La monnaie unique européenne a permis à l’impérialisme allemand d’accroître sa compétitivité aux dépens des autres pays de la zone euro. Mais la monnaie unique, et l’UE elle-même, sont intrinsèquement instables, sujettes aux intérêts nationaux conflictuels des gouvernements capitalistes européens. Notre opposition prolétarienne et internationaliste à l’UE est à l’opposé de l’« euroscepticisme » réactionnaire et du chauvinisme qui sont un poison pour la lutte de classes, parce qu’ils servent à dresser les uns contre les autres les travailleurs selon des divisions nationales et qu’ils renforcent le racisme.
Les taux de croissance extraordinaires de l’Irlande pendant les années du « tigre celtique » étaient basés sur un impôt sur les sociétés extrêmement bas, un boom dans la construction et une bulle du marché immobilier. Les entreprises américaines ont profité non seulement d’un taux d’impôt sur les sociétés de 12,5 %, mais aussi d’une escroquerie connue sous le nom de « Double Irish ». Ceci n’est pas une double dose de whisky Jameson mais une méthode pour échapper même aux faibles taux d’imposition en déplaçant les profits dans et hors des filiales irlandaises. Cette méthode d’évasion fiscale était particulièrement appréciée par Facebook et Google.
La classe ouvrière irlandaise est maintenant victime du cycle boom-récession qui est inévitable sous le capitalisme. Ce qu’il faut comprendre, c’est que le seul moyen de sortir de cette crise est que les travailleurs d’Irlande au Nord et au Sud se joignent au prolétariat multiethnique de Grande-Bretagne, qui a une forte composante irlandaise, pour renverser l’ordre capitaliste dans toutes les îles britanniques. La classe ouvrière de Grande-Bretagne, qui doit actuellement affronter une énorme attaque sous la forme des réductions budgétaires du gouvernement libéral démocrate/conservateur, doit mener une lutte de classe pour défendre ses propres intérêts et forger une nouvelle direction révolutionnaire en opposition au réformisme travailliste.

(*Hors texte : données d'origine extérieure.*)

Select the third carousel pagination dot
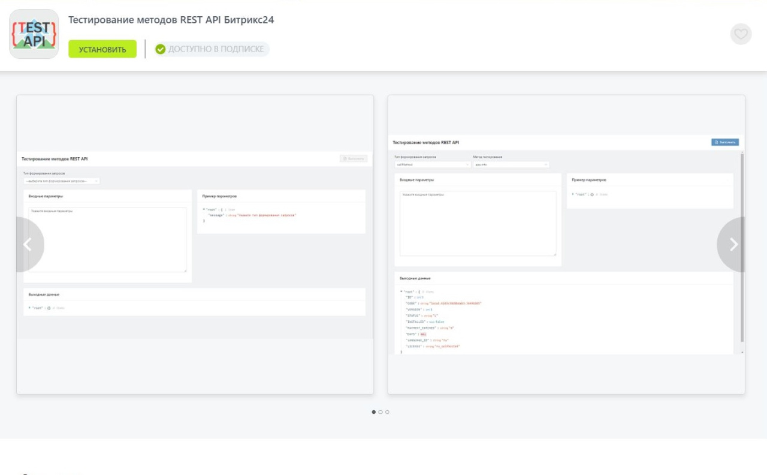Viewport: 767px width, 475px height. [387, 412]
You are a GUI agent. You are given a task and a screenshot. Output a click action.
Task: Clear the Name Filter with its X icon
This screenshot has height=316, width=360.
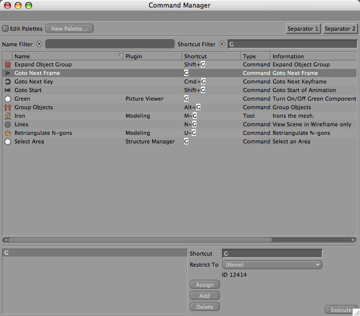pyautogui.click(x=39, y=44)
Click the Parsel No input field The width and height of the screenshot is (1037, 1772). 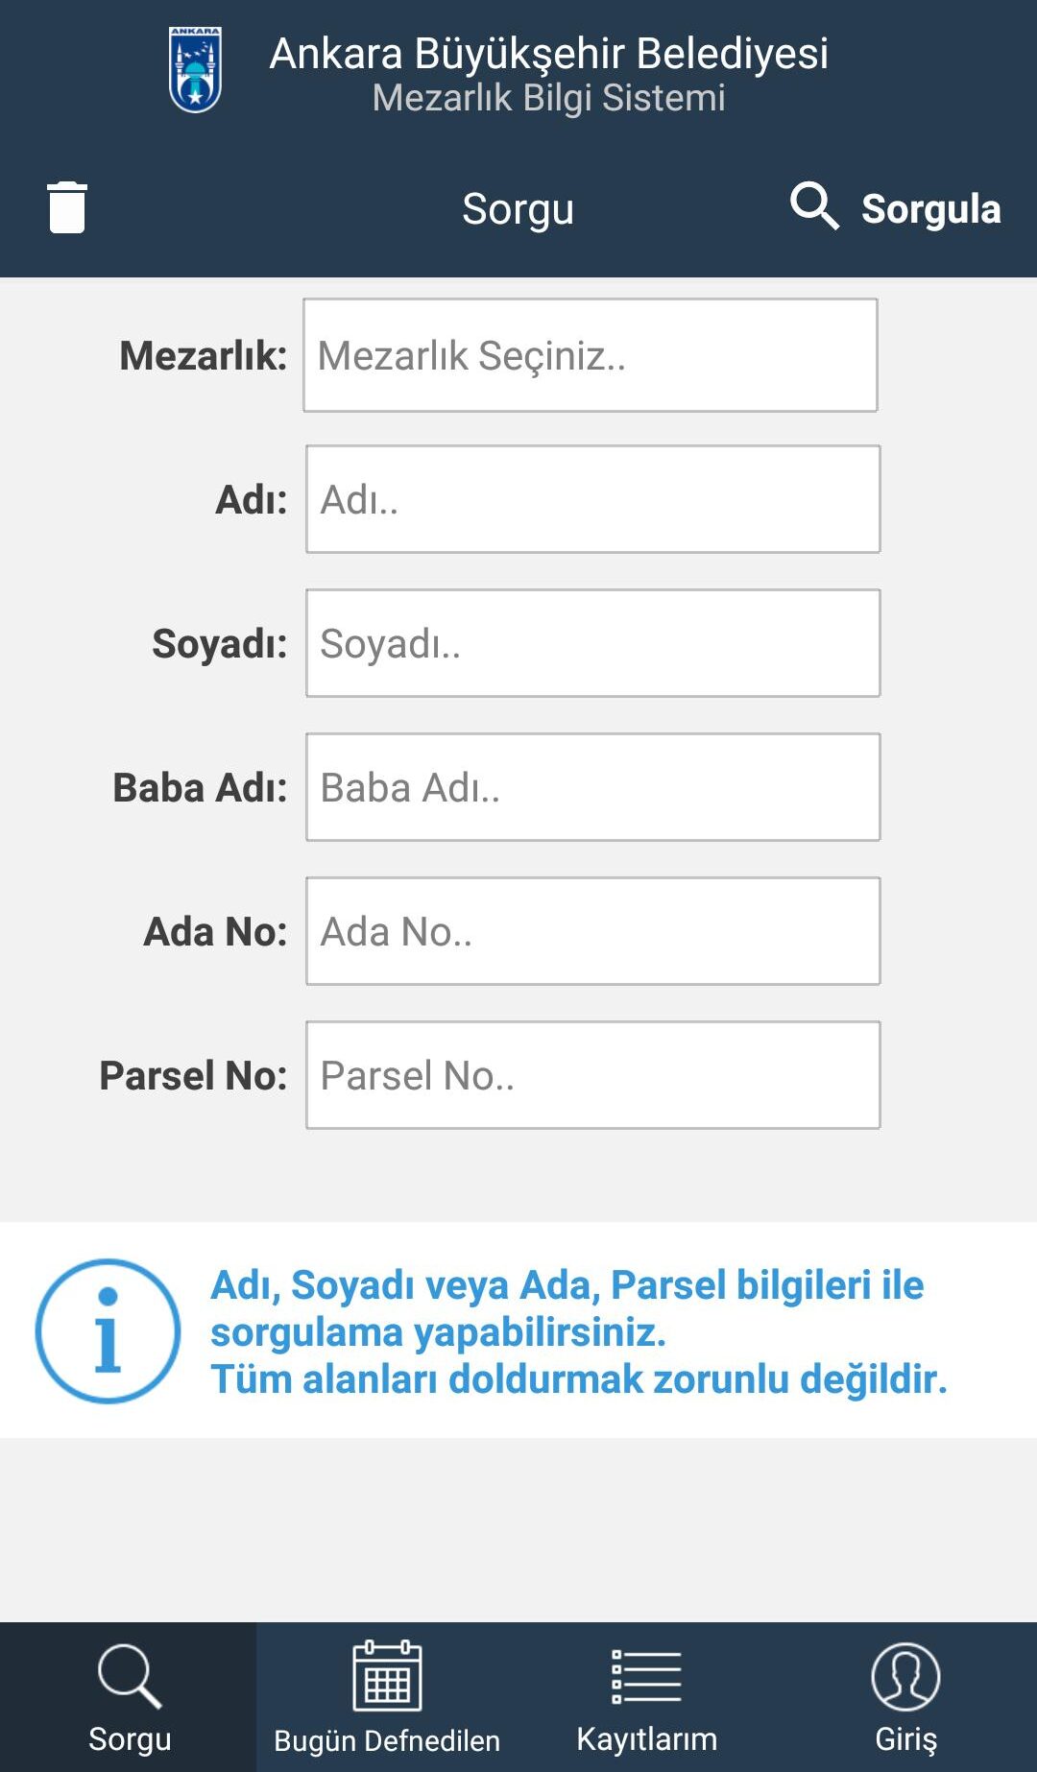click(592, 1075)
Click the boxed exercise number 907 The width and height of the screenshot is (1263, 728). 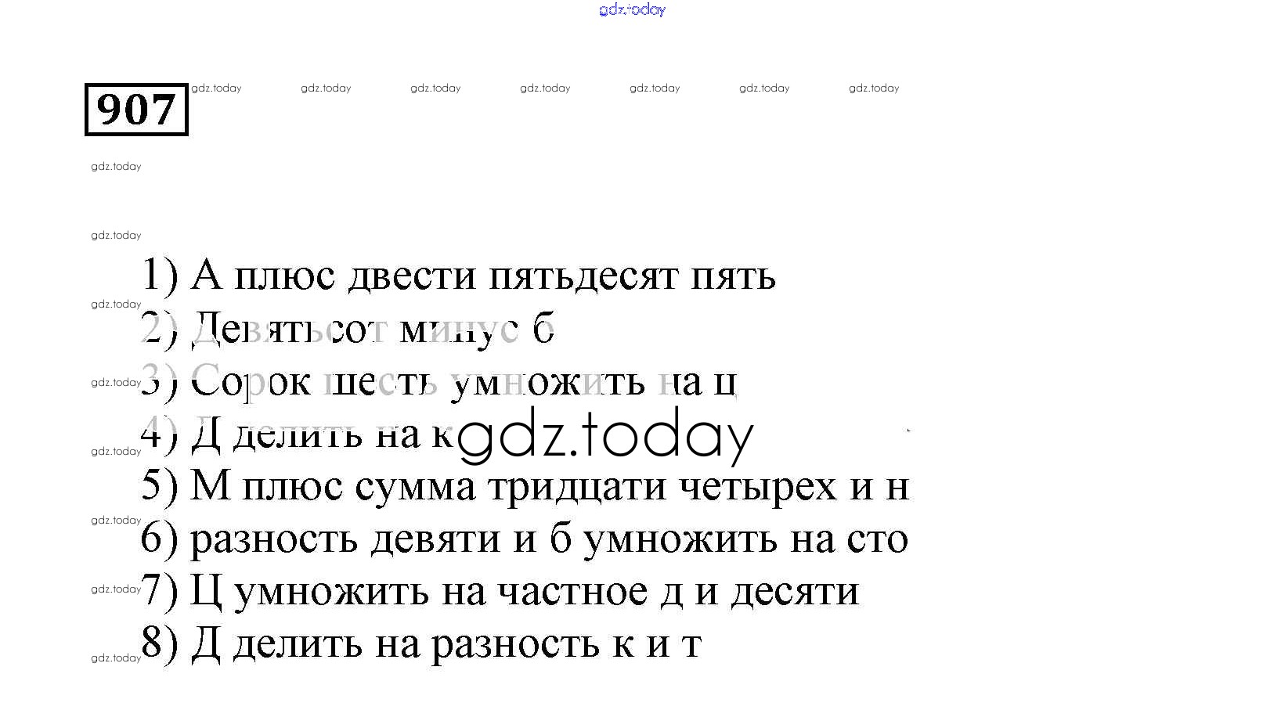click(136, 110)
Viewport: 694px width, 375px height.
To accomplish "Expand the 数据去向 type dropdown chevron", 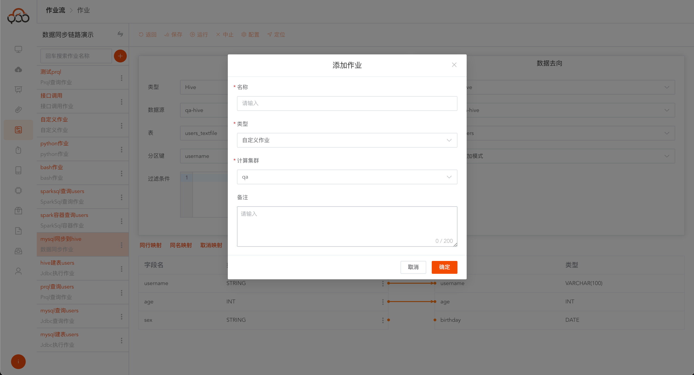I will (x=667, y=87).
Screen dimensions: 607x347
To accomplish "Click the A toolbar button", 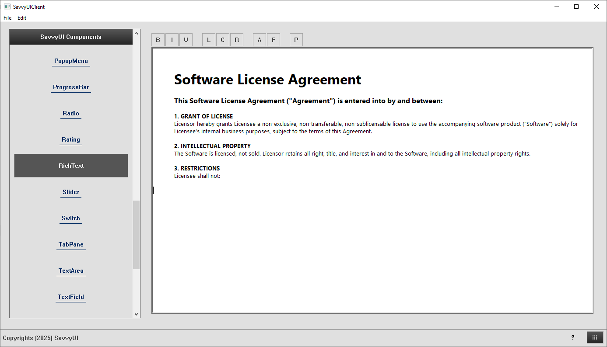I will [x=260, y=40].
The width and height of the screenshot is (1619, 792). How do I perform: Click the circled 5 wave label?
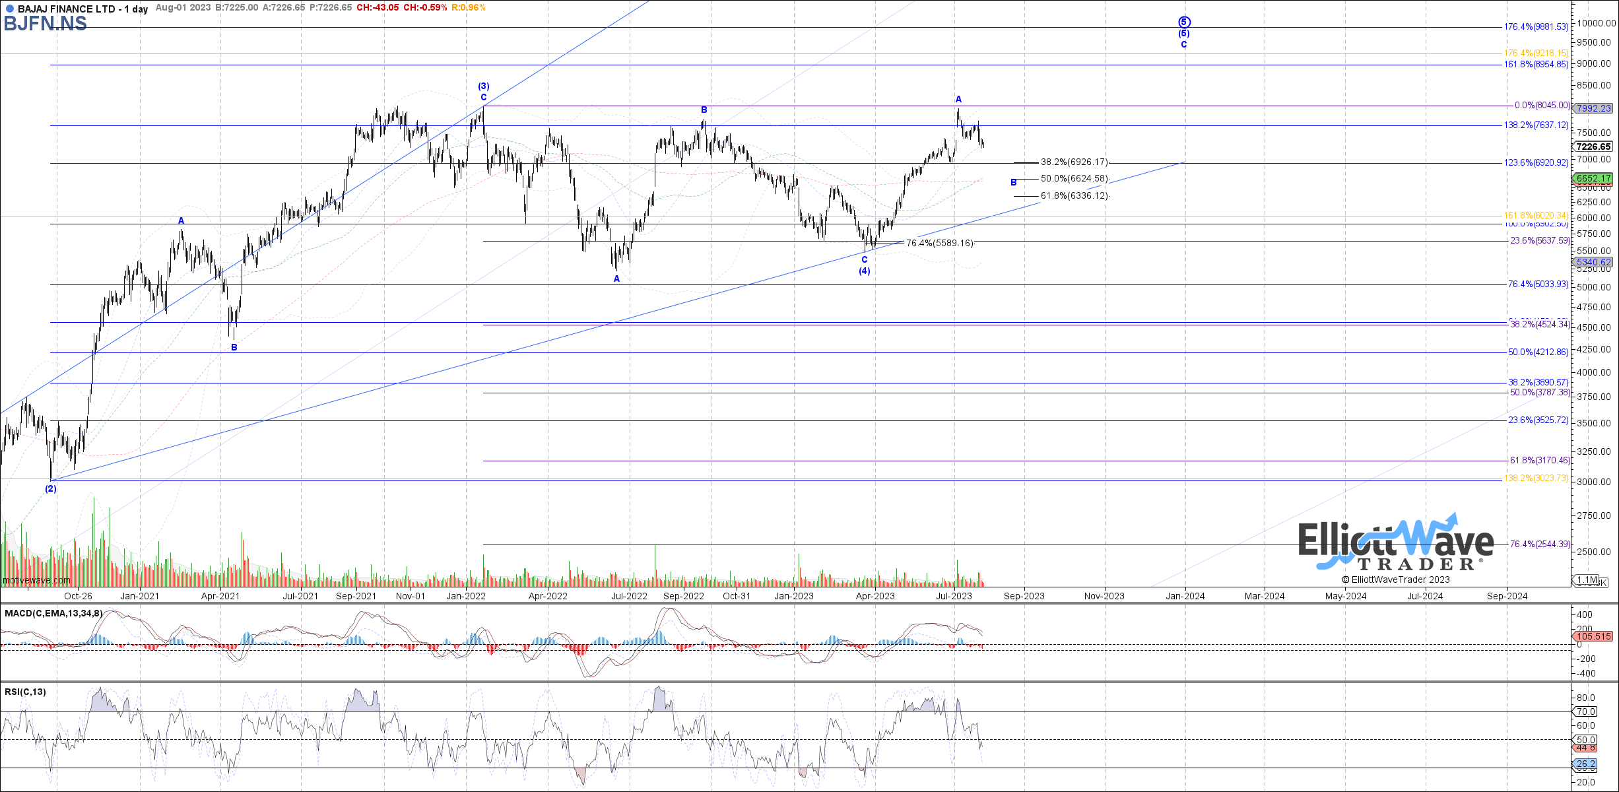[x=1184, y=22]
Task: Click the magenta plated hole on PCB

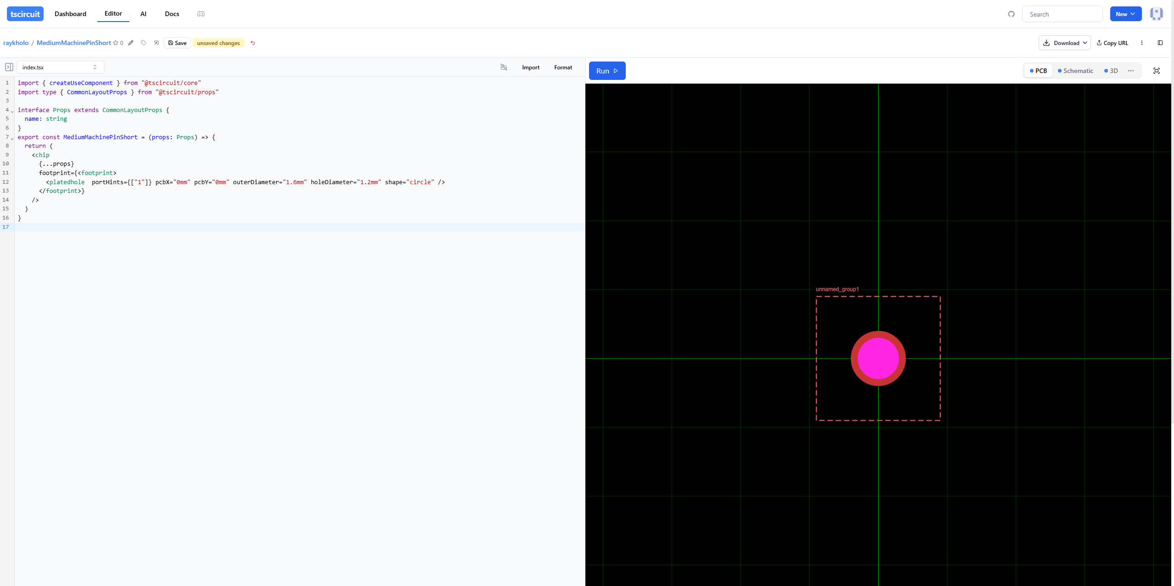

En tant qu’internationalistes prolétariens, nous nous opposons vigoureusement au protectionnisme nationaliste et au chauvinisme anti-irlandais, qui s’exprime avec virulence dans le slogan « les emplois britanniques pour des travailleurs britanniques ». Notre programme pour une république ouvrière en Irlande, partie intégrante d’une fédération volontaire des républiques socialistes des îles britanniques, est basé sur la conviction que le sort de la classe ouvrière sur ces îles y est indissolublement lié. La révolution socialiste balayera le « Royaume-Uni » réactionnaire, le mini-Etat orangiste en Irlande du Nord, qui est de façon inhérente un instrument d’oppression contre la minorité catholique, et l’Etat clérical catholique au Sud. Notre tâche est de construire des partis léninistes-trotskystes déterminés à lutter pour la révolution socialiste sur les deux rives de la mer d’Irlande une partie essentielle de la lutte pour des Etats-Unis socialistes d’Europe.